Lighter hair colors occur naturally in humans of all ethnicities, as rare mutations, but at such low rates that it is hardly noticeable in most populations, or is only found in children. In certain European populations, however, the occurrence of blond hair is more frequent, and often remains throughout adulthood, leading to misinterpretation that blondness is a European trait. Based on recent genetic information, it is probable that humans with blond hair became distinctly numerous in Europe about 11,000 to 10,000 years ago during the last Ice Age. Before then, Europeans had dark brown hair and dark eyes, which is predominant in the rest of the world.

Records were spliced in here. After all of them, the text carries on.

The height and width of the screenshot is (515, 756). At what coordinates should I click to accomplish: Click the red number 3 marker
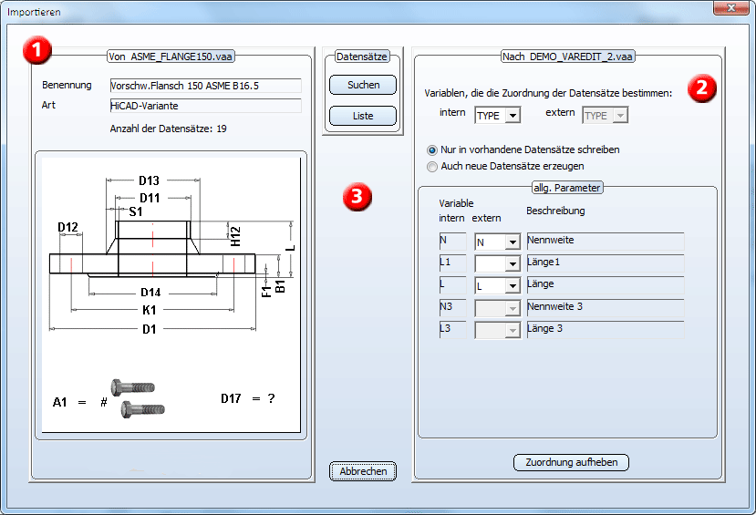[x=360, y=196]
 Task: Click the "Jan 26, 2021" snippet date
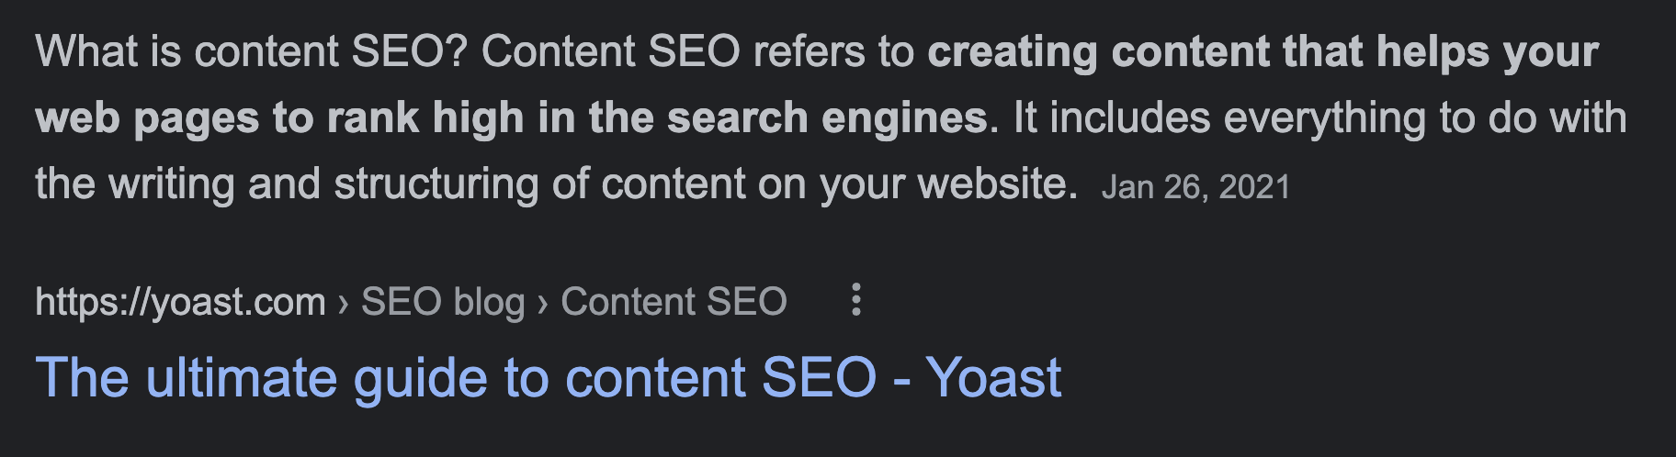(x=1195, y=187)
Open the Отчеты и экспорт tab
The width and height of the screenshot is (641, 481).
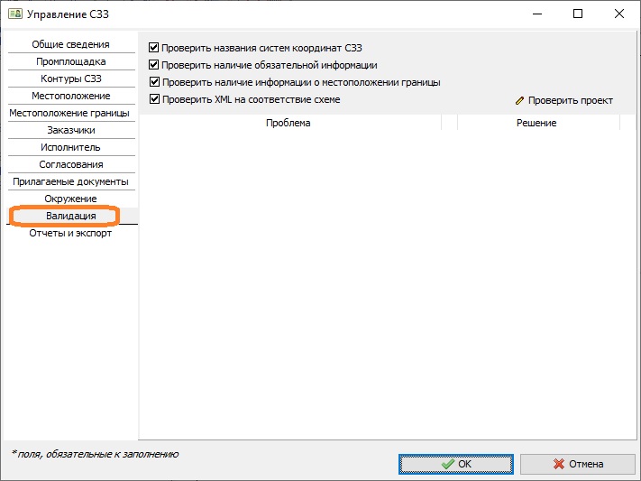(x=70, y=233)
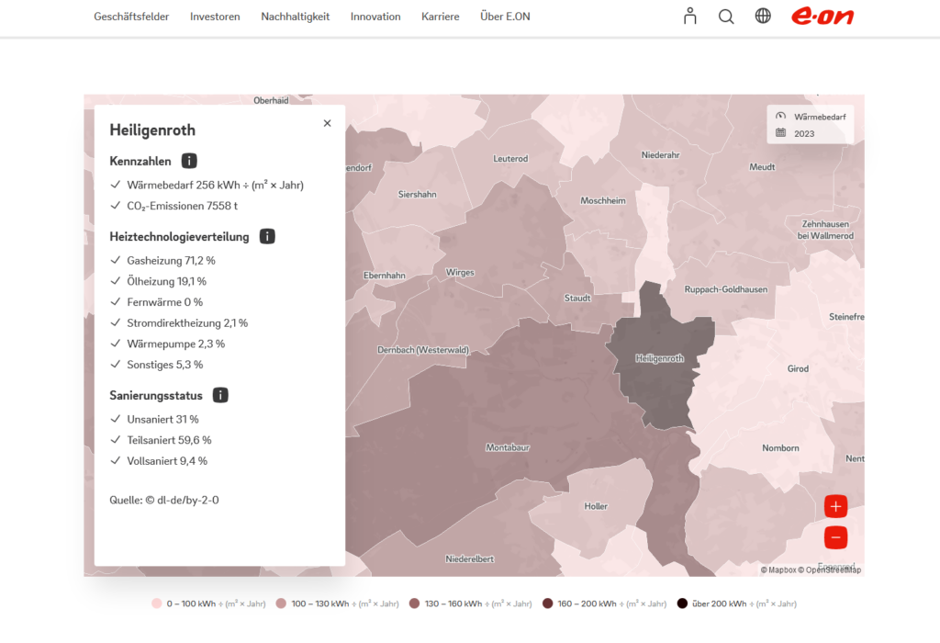
Task: Show info for Kennzahlen
Action: 189,161
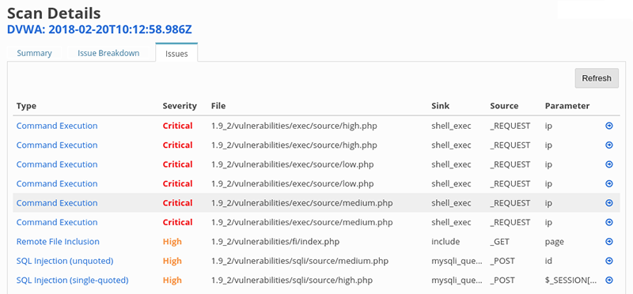Image resolution: width=633 pixels, height=294 pixels.
Task: Open details arrow for highlighted medium.php row
Action: (x=609, y=203)
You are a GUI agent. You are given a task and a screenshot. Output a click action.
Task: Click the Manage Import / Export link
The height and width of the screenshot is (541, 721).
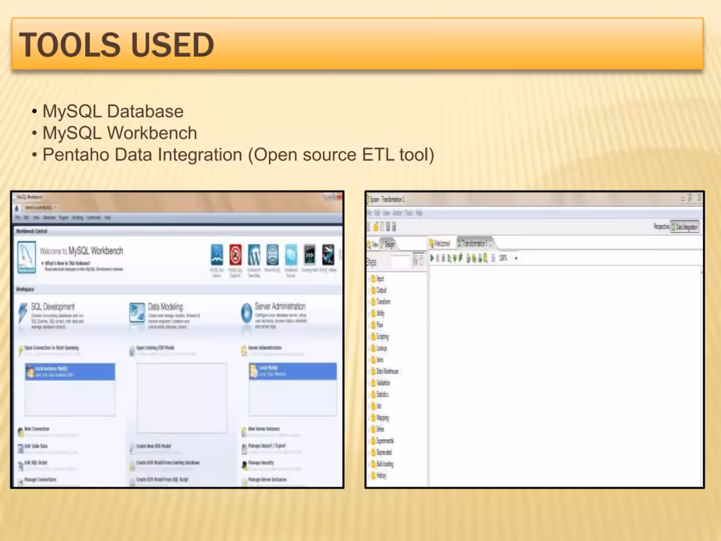click(267, 446)
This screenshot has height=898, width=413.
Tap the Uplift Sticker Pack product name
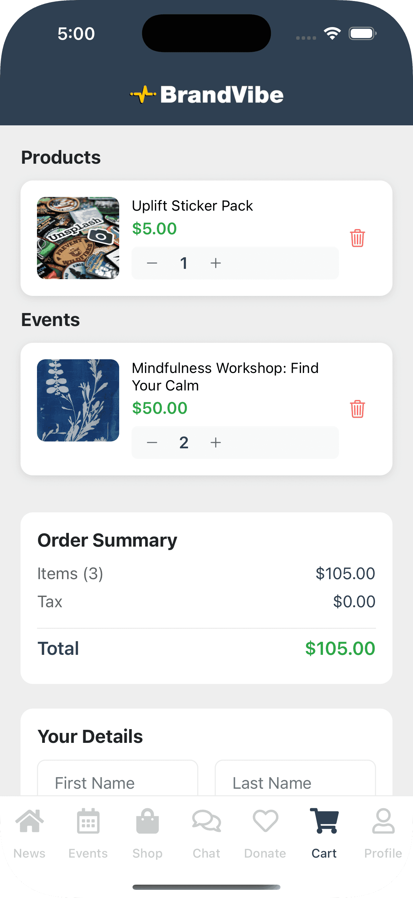click(x=192, y=206)
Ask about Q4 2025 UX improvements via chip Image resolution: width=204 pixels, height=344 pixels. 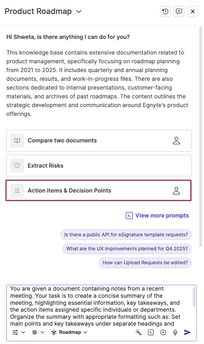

A long standing question has been why certain populations in Europe evolved to have such high incidences of blond hair (and wide varieties of eye color) so relatively recently and quickly in the human evolution timescale? If the changes had occurred by the usual processes of evolution (natural selection), they would have taken about 850,000 years. But modern humans, emigrating from Africa, reached Europe only 35,000-40,000 years ago. Canadian anthropologist Peter Frost, under the aegis of University of St Andrews, published a study in March 2006 in the journal Evolution and Human Behavior that says blond hair evolved very quickly at the end of the last Ice Age by means of sexual selection. According to the study, the appearance of blond hair and blue eyes in some northern European women made them stand out from their rivals at a time of fierce competition for scarce males. The study argues that blond hair was produced higher in the Cro-Magnon descended population of the European region because of food shortages 10,000-11,000 years ago. Almost the only sustenance in northern Europe came from roaming herds of mammoths, reindeer, bison and horses and finding them required long, arduous hunting trips in which numerous males died, leading to a high ratio of surviving women to men. This hypothesis argues that women with blond hair posed an alternative that helped them mate and thus increased the number of blonds.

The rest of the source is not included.